Could you print the full listing below, keeping each line identical?

* [RECORDS SUPPLIED]
<<<<
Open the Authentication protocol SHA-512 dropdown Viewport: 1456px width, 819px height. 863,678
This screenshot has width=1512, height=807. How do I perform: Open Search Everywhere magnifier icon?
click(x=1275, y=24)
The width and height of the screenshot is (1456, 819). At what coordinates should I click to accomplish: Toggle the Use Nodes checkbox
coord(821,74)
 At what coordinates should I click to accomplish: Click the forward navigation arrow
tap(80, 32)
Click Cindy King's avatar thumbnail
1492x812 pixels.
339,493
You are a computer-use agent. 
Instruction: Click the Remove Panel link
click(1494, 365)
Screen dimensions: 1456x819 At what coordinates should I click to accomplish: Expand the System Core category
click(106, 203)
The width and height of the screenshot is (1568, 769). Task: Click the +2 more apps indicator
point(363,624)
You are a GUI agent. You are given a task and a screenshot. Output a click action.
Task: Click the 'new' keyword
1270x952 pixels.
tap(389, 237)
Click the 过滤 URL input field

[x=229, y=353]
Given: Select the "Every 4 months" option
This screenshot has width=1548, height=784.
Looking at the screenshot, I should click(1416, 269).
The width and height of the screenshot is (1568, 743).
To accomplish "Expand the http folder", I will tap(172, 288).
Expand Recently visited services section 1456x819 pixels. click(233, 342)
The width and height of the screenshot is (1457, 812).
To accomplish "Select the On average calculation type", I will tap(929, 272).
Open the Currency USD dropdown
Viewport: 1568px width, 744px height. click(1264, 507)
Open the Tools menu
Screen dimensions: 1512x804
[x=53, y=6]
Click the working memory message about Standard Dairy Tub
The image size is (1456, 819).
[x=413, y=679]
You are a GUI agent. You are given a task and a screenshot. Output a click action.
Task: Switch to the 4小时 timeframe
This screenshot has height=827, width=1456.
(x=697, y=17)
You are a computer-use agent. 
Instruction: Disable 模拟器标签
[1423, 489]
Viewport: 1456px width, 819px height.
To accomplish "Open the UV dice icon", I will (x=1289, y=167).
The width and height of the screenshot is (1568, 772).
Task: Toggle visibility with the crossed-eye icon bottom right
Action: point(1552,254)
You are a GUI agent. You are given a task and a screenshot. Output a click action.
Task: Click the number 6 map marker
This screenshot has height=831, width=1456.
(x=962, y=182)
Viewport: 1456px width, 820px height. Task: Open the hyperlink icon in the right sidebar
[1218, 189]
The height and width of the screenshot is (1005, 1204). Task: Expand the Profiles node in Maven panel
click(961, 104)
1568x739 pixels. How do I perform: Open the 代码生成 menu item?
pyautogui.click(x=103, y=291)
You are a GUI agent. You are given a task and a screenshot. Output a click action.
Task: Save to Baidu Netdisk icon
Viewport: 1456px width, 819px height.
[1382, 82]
>>>>
* [RESPONSE AREA]
Open the Authentication protocol SHA-512 dropdown Viewport: 1456px width, 819px height. 863,678
This screenshot has width=1512, height=807. How do I perform: Open Search Everywhere magnifier icon?
click(x=1275, y=24)
The width and height of the screenshot is (1456, 819). At what coordinates should I click to accomplish: Toggle the Use Nodes checkbox
coord(821,74)
 At what coordinates should I click to accomplish: Click the forward navigation arrow
tap(80, 32)
Click Cindy King's avatar thumbnail
1492x812 pixels.
339,493
You are a computer-use agent. 
Instruction: Click the Remove Panel link
click(1494, 365)
Screen dimensions: 1456x819 At what coordinates should I click to accomplish: Expand the System Core category
click(106, 203)
The width and height of the screenshot is (1568, 769). Task: Click the +2 more apps indicator
point(363,624)
You are a GUI agent. You are given a task and a screenshot. Output a click action.
Task: Click the 'new' keyword
1270x952 pixels.
tap(389, 237)
Click the 过滤 URL input field

[x=229, y=353]
Given: Select the "Every 4 months" option
This screenshot has width=1548, height=784.
Looking at the screenshot, I should click(1416, 269).
The width and height of the screenshot is (1568, 743).
To accomplish "Expand the http folder", I will tap(172, 288).
Expand Recently visited services section 1456x819 pixels. click(233, 342)
The width and height of the screenshot is (1457, 812).
To accomplish "Select the On average calculation type", I will tap(929, 272).
Open the Currency USD dropdown
Viewport: 1568px width, 744px height. click(1264, 507)
Open the Tools menu
Screen dimensions: 1512x804
[x=53, y=6]
Click the working memory message about Standard Dairy Tub
The image size is (1456, 819).
[x=413, y=679]
You are a GUI agent. You are given a task and a screenshot. Output a click action.
Task: Switch to the 4小时 timeframe
This screenshot has height=827, width=1456.
(x=697, y=17)
You are a computer-use agent. 
Instruction: Disable 模拟器标签
[1423, 489]
Viewport: 1456px width, 819px height.
To accomplish "Open the UV dice icon", I will (x=1289, y=167).
The width and height of the screenshot is (1568, 772).
Task: Toggle visibility with the crossed-eye icon bottom right
Action: point(1552,254)
You are a GUI agent. You are given a task and a screenshot. Output a click action.
Task: Click the number 6 map marker
This screenshot has height=831, width=1456.
(x=962, y=182)
Viewport: 1456px width, 820px height. Task: Open the hyperlink icon in the right sidebar
[1218, 189]
The height and width of the screenshot is (1005, 1204). Task: Expand the Profiles node in Maven panel
click(961, 104)
1568x739 pixels. How do I perform: Open the 代码生成 menu item?
pyautogui.click(x=103, y=291)
You are a GUI agent. You are given a task and a screenshot. Output a click action.
Task: Save to Baidu Netdisk icon
Viewport: 1456px width, 819px height.
[1382, 82]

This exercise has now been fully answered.